Karya ini diterbitkan atas izin NovelToon Eva Hyungsik, isi konten hanyalah pandangan pribadi pembuatnya, tidak mewakili NovelToon sendiri

Memorable 33

Maria menatap marah dan penuh kekesalan pada Harisa. Sementara itu Harisa terlihat sudah lemas, karena efek benturan di kepalanya. Telinganya pun sedikit berdengung. Harisa berusaha untuk tetap sadar. 

"Di mana uangnya?" tanya Maria, suaranya keras dan menakutkan.

Dengan gerakan pelan, Harisa mengeluarkan dompetnya dari dalam tasnya, tangan-tangannya bergetar. "Maaf, mama. Aku terlambat sedikit, karena aku harus membujuk Stendy.” 

Maria mengambil dompet  itu dan memeriksa isinya. Wajahnya semakin merah dengan kemarahan ketika dia melihat bahwa uangnya tidak lengkap. Namun, matanya memicing melihat kartu ATM. 

"Kamu terlambat lagi! Kamu tahu aku butuh uang ini sekarang juga!" Maria mengangkat tangan dan memukul Harisa dengan keras.

Harisa jatuh ke lantai, wajahnya terluka dan berdarah. Maria terus memukulnya, tidak peduli dengan jeritannya. Harisa mencoba melindungi dirinya, tapi Maria terlalu kuat dan terlalu marah.

"Dasar anak tidak berguna! Kamu tidak bisa melakukan apa-apa dengan benar!" Maria memukul Harisa lagi dan lagi, sampai Harisa tidak bisa menahan lagi dan pingsan.

Maria berhenti memukul, lalu mengambil napas dalam. Dia melihat Harisa yang terbaring di lantai, wajahnya rusak dan berdarah. Untuk sejenak, Maria merasa sedikit penyesalan, tapi kemudian dia menghardik dirinya sendiri.

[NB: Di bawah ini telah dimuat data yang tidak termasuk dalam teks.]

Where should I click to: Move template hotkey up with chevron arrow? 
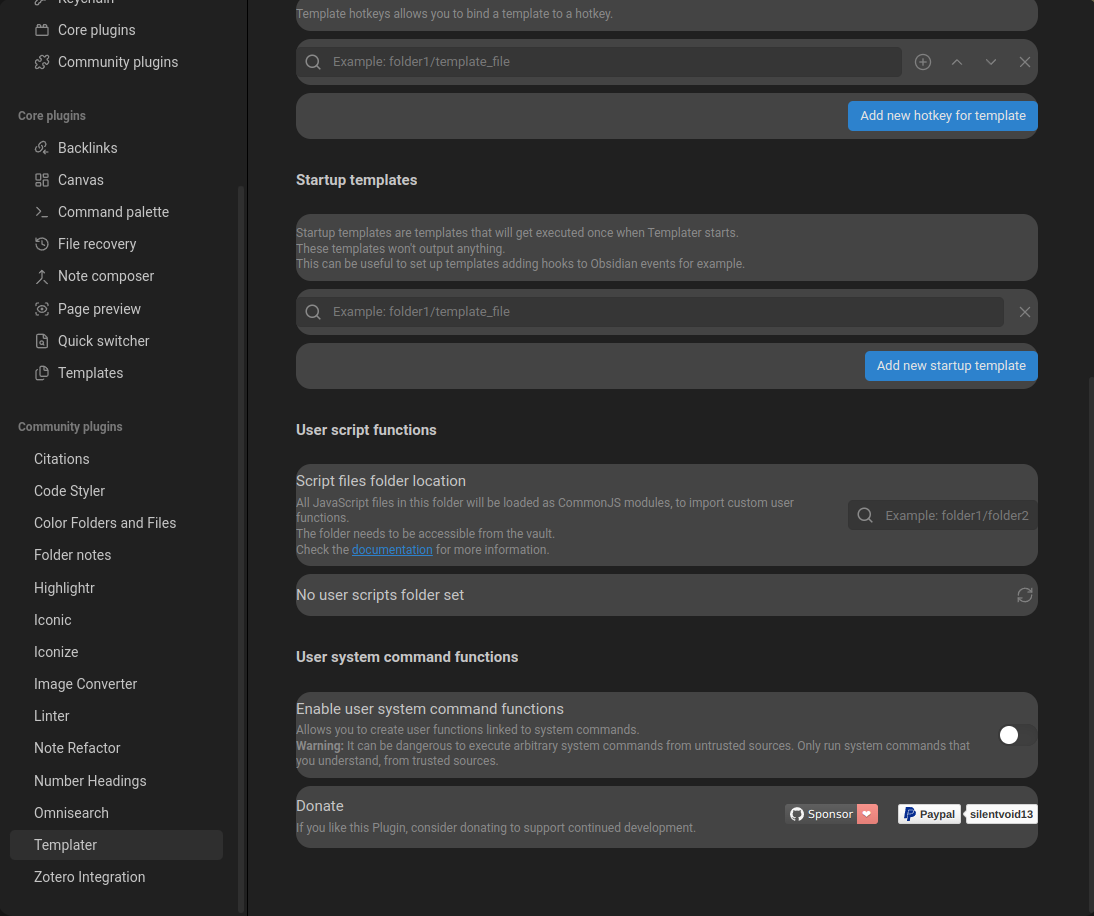(957, 62)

"Kamu tidak bisa lemah sekarang," kata Maria kepada dirinya sendiri. "Kamu harus kuat untuk mendapatkan apa yang kamu inginkan."

Maria kemudian mengambil Harisa dan membawanya ke rumah sakit. Dia membawa tubuh Harisa dengan tertatih-tatih, tanpa bantuan seseorang. 

Beberapa menit berlalu, akhirnya Maria dan Harisa tiba di rumah sakit. Di rumah sakit, Maria berpura-pura sedih dan khawatir.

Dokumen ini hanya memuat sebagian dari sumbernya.